Write out all of the entries exactly as given.

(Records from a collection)

---

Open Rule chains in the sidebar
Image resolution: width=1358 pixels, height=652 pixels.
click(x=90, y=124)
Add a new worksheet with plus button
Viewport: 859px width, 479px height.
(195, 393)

---

▶ **Your response**
Open Rule chains in the sidebar
Image resolution: width=1358 pixels, height=652 pixels.
click(x=90, y=124)
Add a new worksheet with plus button
Viewport: 859px width, 479px height.
(195, 393)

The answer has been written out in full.